W Wożuczynie w powiecie tomaszowskim w zespole pałacowo-zamkowym trwa renowacja i zabezpieczanie zabytkowych ruin. Jest to ciąg dalszy prac rozpoczętych w 2020 roku.
– Od wielu lat posiadłości Wożuczyńskich popadały w ruinę, ale nie w zapomnienie – podkreśla regionalistka, prezes Stowarzyszenia Wożuczyna i Okolic Barbara Typek. – Kilka lat temu poprosiliśmy gminę, jako stowarzyszenie, o użyczenie nam w dzierżawę całego zespołu zamkowo-parkowego i zaczęliśmy robić porządki. Robiliśmy je na wiosnę i jesień. Oczywiście wszystko odbywało się pod kontrolą konserwatora przyrody, bo oczyszczaliśmy teren z samosiewów. Niestety wielu osobom nie podobało się to, co robimy. Po kilku latach ciężkiej pracy i płacenia dzierżawy zrezygnowaliśmy z parku. Szczęśliwie się złożyło, że teraz gmina, realizując ten projekt, podjęła się tego, co myśmy mieli w planie robić.

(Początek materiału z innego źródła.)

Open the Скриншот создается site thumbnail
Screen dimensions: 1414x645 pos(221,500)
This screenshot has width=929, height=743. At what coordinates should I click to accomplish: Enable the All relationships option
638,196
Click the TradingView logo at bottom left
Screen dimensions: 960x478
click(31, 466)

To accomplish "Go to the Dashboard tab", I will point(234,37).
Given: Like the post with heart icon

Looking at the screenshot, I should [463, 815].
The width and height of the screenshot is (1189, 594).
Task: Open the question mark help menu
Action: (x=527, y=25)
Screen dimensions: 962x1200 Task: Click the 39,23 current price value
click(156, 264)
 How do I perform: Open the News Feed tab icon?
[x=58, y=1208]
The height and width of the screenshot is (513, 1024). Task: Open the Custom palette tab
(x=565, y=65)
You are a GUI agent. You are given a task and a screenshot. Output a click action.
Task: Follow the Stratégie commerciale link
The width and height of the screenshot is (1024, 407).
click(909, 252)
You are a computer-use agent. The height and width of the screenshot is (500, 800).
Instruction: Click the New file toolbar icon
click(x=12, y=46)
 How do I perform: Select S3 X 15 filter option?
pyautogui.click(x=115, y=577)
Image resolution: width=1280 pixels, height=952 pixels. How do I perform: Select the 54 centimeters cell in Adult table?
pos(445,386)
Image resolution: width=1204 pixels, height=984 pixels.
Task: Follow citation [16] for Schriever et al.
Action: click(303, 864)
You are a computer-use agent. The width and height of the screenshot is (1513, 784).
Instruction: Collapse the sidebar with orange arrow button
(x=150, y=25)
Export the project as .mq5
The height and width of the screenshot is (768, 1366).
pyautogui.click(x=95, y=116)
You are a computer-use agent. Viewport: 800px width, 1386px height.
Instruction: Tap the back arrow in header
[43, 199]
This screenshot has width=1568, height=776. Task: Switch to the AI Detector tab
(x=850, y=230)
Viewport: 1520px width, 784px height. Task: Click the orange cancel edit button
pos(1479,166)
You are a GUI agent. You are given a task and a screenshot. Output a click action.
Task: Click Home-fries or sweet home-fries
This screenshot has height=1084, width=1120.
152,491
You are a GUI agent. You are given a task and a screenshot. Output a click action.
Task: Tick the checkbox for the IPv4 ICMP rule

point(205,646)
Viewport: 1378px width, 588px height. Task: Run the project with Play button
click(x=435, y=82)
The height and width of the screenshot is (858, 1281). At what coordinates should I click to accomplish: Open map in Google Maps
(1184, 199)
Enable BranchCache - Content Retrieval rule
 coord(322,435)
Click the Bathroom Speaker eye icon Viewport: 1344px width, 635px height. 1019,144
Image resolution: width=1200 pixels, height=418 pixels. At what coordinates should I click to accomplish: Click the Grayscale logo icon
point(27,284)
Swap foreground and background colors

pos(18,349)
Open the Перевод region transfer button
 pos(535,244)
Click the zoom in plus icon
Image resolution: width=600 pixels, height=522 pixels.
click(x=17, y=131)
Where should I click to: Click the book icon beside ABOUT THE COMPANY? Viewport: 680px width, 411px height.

– Nie była to łatwa decyzja, gdyż przy wydatkowaniu naszych funduszy, własnych i zewnętrznych, skupialiśmy się głównie na tym, czego życzyli sobie mieszkańcy. Była to budowa dróg, chodników, nowego wodociągu, przebudowanie kanalizacji – wylicza Roman Miedziak, wójt gminy Rachanie. – Doszliśmy jednak do wniosku, że warto pójść nie tylko w inwestycje, które można zobaczyć i z nich korzystać, ale także w coś dla ducha. Zdecydowaliśmy się wyłożyć pieniądze na to, żeby zająć się parkiem.
– Zawsze przeszkadzało mi, że park był zaniedbany – przyznaje mieszkaniec Wożuczyna, Jarosław Wojciechowski. – Mieszkańcy tu przychodzili. Istnieje Stowarzyszenie Wożuczyna, które kiedyś urządziło akcję sprzątania parku, ale było to jednorazowe wydarzenie. Krzewy i chwasty odrastają bardzo szybko. Jeżeli raz w roku się o nie dba, to wiadomo, że znowu zarosną i będzie jak było. Można powiedzieć, że teraz widzimy światełko w tunelu.
– Jestem zadowolona. Jest czyściutko, ładnie, przestrzeń jest niezarośnięta, jak to kiedyś było. Krzaki teraz już nie straszą. Dużo ludzi przyjeżdża robić zdjęcia – mówi mieszkanka Teresa Miazga.
– Dziwi mnie, dlaczego przez tyle lat nikt nie chciał nic z tym zrobić, a w momencie, gdy myśmy zaczęli, skończyło się, jak skończyło – mówi Barbara Typek. – Fajnie, że teraz coś ruszyło. Proszę mi wierzyć, przyjeżdżają tłumy ludzi i oglądają, co się dzieje. Jest remont baszty, odsłonięto oficynę pałacowa. Przy niej przy okazji odkryto zasypaną wcześniej ziemią kolejną basztę zamkową. Mamy słynne, niezbadane jeszcze lochy wożuczyńskie.
– Staramy się doprowadzić ten park do takie stanu, żeby można w nim było odpoczywać i zobaczyć pozostałości tego, co historia nam zostawiła – mówi Roman Miedziak.
– To, co zostało rozpoczęte, będzie kontynuowane. Prace zostaną zakończone i wszyscy będą zadowoleni z efektów – ten park znowu odzyska swój dawny blask – przekonuje Jarosław Wojciechowski. – Założenie parkowe było bardzo piękne, co widać po ukształtowaniu terenu, które zostało.
– Wożuczyn przyciąga – podkreśla Barbara Typek. – Teraz coś ruszyło w parku, mamy Izbę Regionalną, a kościół cały czas się remontuje. Nie mamy jeszcze takiej infrastruktury, jakiej byśmy sobie życzyli, ale mam nadzieję, że małymi kroczkami uda nam się to wszystko w gminie zrobić.
Na terenie zespołu jest jeszcze wiele nieodkrytych miejsc, w tym kaplica zamkowa, być może z kryptami ostatnich właścicieli. Jutro (17.06) w teren wyruszają archeolodzy.
Dotację w kwocie 50 tysięcy złotych na prace budowlane przy zabezpieczaniu baszty przekazał Wojewódzki Konserwator Zabytków.